For this budget allocates $634 billion over the next decade for health reform. That’s not enough to pay for universal coverage, but it’s an impressive start. And Mr. Obama plans to pay for health reform, not just with higher taxes on the affluent, but by putting a halt to the creeping privatization of Medicare, eliminating overpayments to insurance companies.

On another front, it’s also heartening to see that the budget projects $645 billion in revenues from the sale of emission allowances. After years of denial and delay by its predecessor, the Obama administration is signaling that it’s ready to take on climate change.

And these new priorities are laid out in a document whose clarity and plausibility seem almost incredible to those of us who grew accustomed to reading Bush-era budgets, which insulted our intelligence on every page. This is budgeting we can believe in.

Many will ask whether Mr. Obama can actually pull off the deficit reduction he promises. Can he actually reduce the red ink from $1.75 trillion this year to less than a third as much in 2013? Yes, he can.

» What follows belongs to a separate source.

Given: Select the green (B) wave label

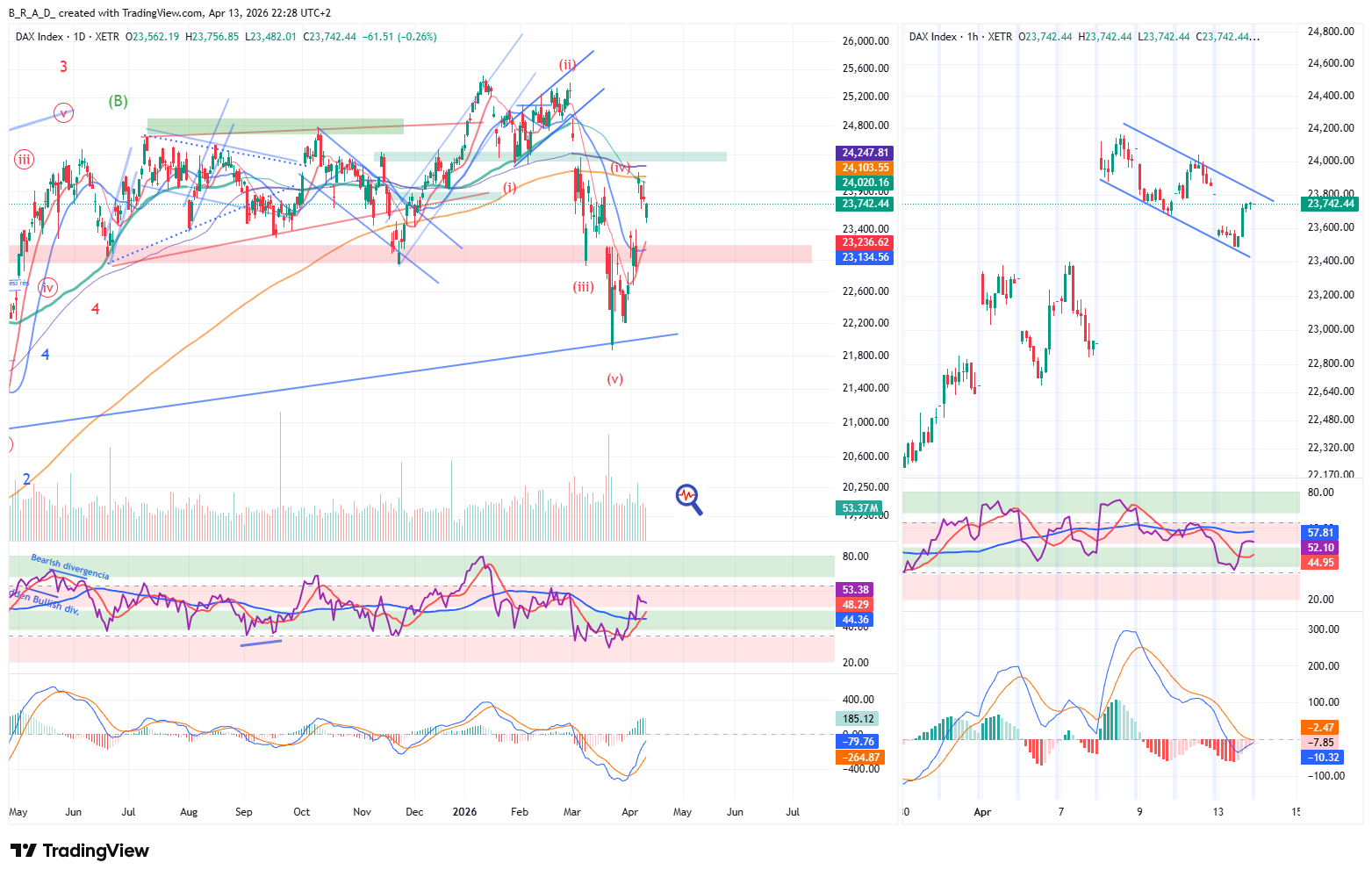Looking at the screenshot, I should tap(118, 101).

Right now the deficit is huge thanks to temporary factors (at least we hope they’re temporary): a severe economic slump is depressing revenues and large sums have to be allocated both to fiscal stimulus and to financial rescues.

But if and when the crisis passes, the budget picture should improve dramatically. Bear in mind that from 2005 to 2007, that is, in the three years before the crisis, the federal deficit averaged only $243 billion a year. Now, during those years, revenues were inflated, to some degree, by the housing bubble. But it’s also true that we were spending more than $100 billion a year in Iraq.

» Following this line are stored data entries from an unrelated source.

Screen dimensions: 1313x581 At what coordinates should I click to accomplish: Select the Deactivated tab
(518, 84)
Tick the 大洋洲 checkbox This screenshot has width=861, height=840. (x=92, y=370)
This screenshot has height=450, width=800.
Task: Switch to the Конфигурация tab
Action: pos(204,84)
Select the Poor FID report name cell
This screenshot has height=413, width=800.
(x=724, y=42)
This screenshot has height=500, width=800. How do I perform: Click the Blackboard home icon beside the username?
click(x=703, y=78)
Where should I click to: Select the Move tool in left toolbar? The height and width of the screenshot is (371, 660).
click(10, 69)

So if Mr. Obama gets us out of Iraq (without bogging us down in an equally expensive Afghan quagmire) and manages to engineer a solid economic recovery — two big ifs, to be sure — getting the deficit down to around $500 billion by 2013 shouldn’t be at all difficult.

But won’t the deficit be swollen by interest on the debt run-up over the next few years? Not as much as you might think. Interest rates on long-term government debt are less than 4 percent, so even a trillion dollars of additional debt adds less than $40 billion a year to future deficits. And those interest costs are fully reflected in the budget documents.

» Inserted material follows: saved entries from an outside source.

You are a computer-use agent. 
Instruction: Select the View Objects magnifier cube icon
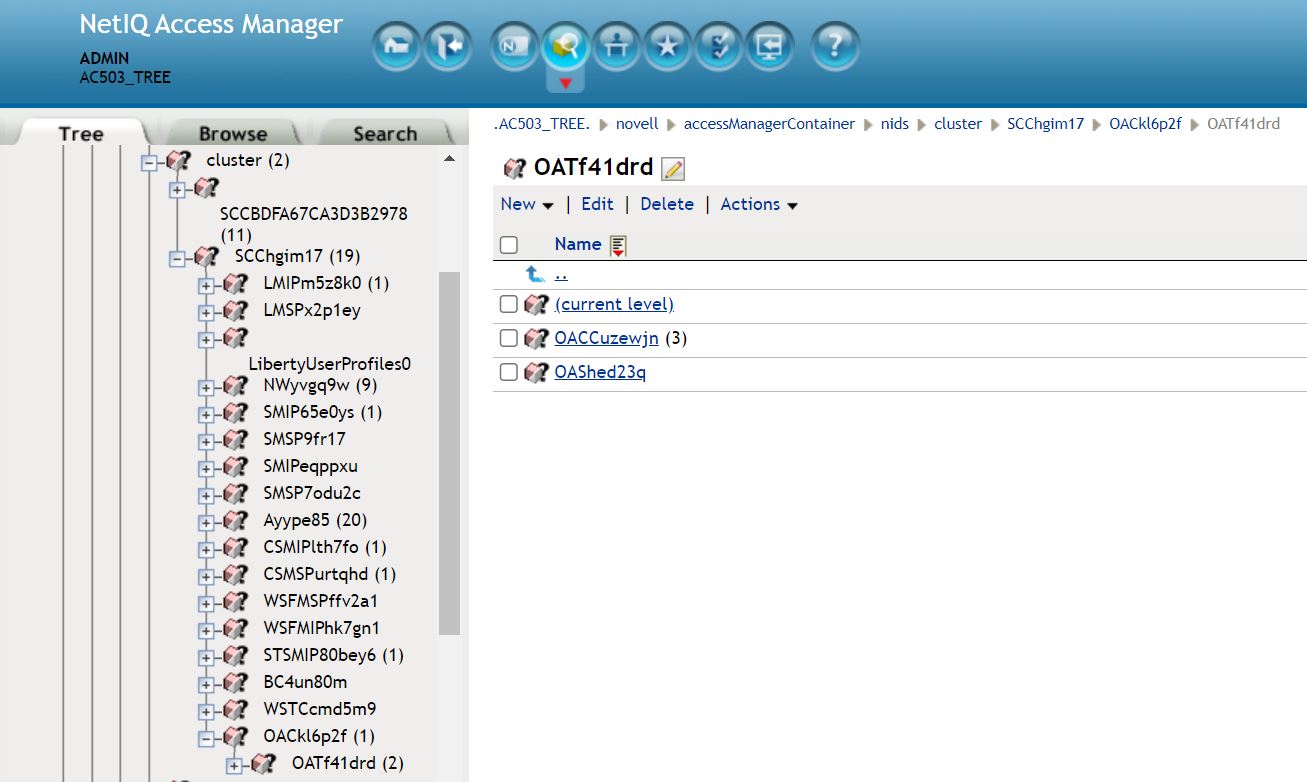565,46
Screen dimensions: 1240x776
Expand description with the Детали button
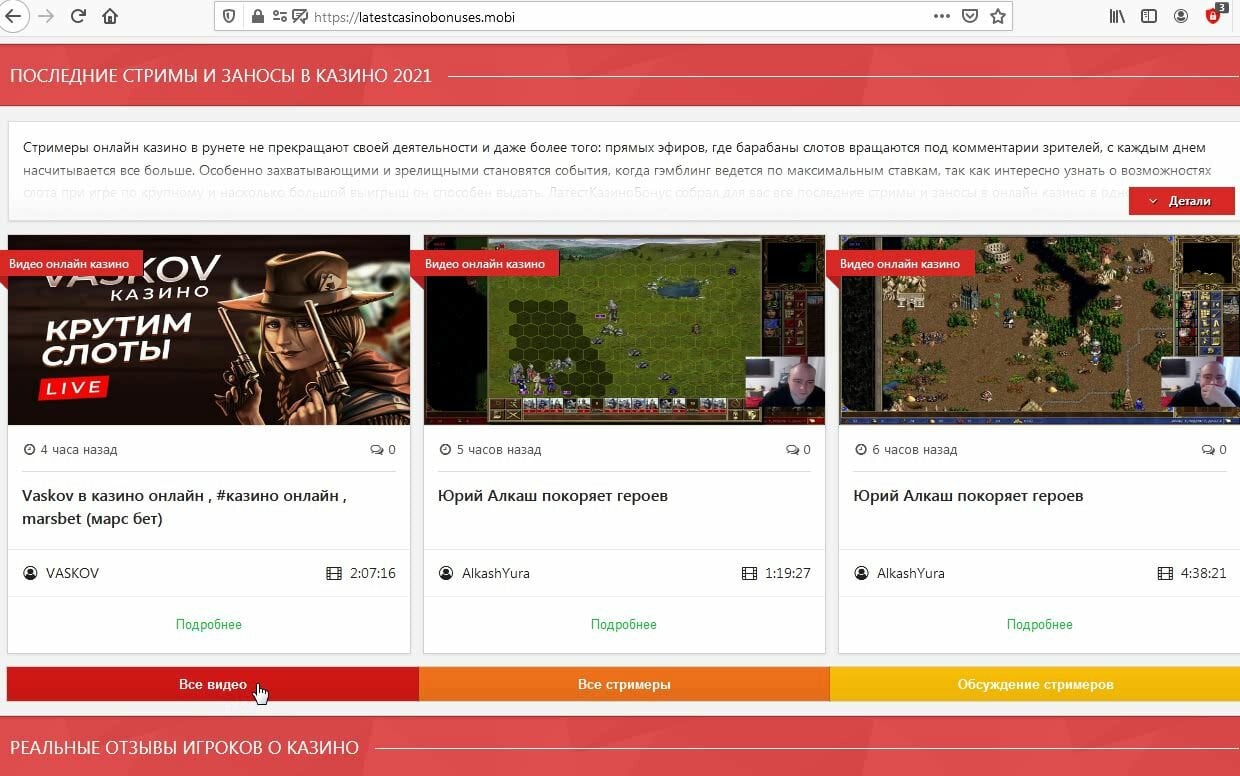[x=1181, y=201]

So we have good priorities and plausible projections. What’s not to like about this budget? Basically, the long run outlook remains worrying.

According to the Obama administration’s budget projections, the ratio of federal debt to G.D.P., a widely used measure of the government’s financial position, will soar over the next few years, then more or less stabilize. But this stability will be achieved at a debt-to-G.D.P. ratio of around 60 percent. That wouldn’t be an extremely high debt level by international standards, but it would be the deepest in debt America has been since the years immediately following World War II. And it would leave us with considerably reduced room for maneuver if another crisis comes along.

Furthermore, the Obama budget only tells us about the next 10 years. That’s an improvement on Bush-era budgets, which looked only 5 years ahead. But America’s really big fiscal problems lurk over that budget horizon: sooner or later we’re going to have to come to grips with the forces driving up long-run spending — above all, the ever-rising cost of health care.

And even if fundamental health care reform brings costs under control, I at least find it hard to see how the federal government can meet its long-term obligations without some tax increases on the middle class. Whatever politicians may say now, there’s probably a value-added tax in our future.

But I don’t blame Mr. Obama for leaving some big questions unanswered in this budget. There’s only so much long-run thinking the political system can handle in the midst of a severe crisis; he has probably taken on all he can, for now. And this budget looks very, very good.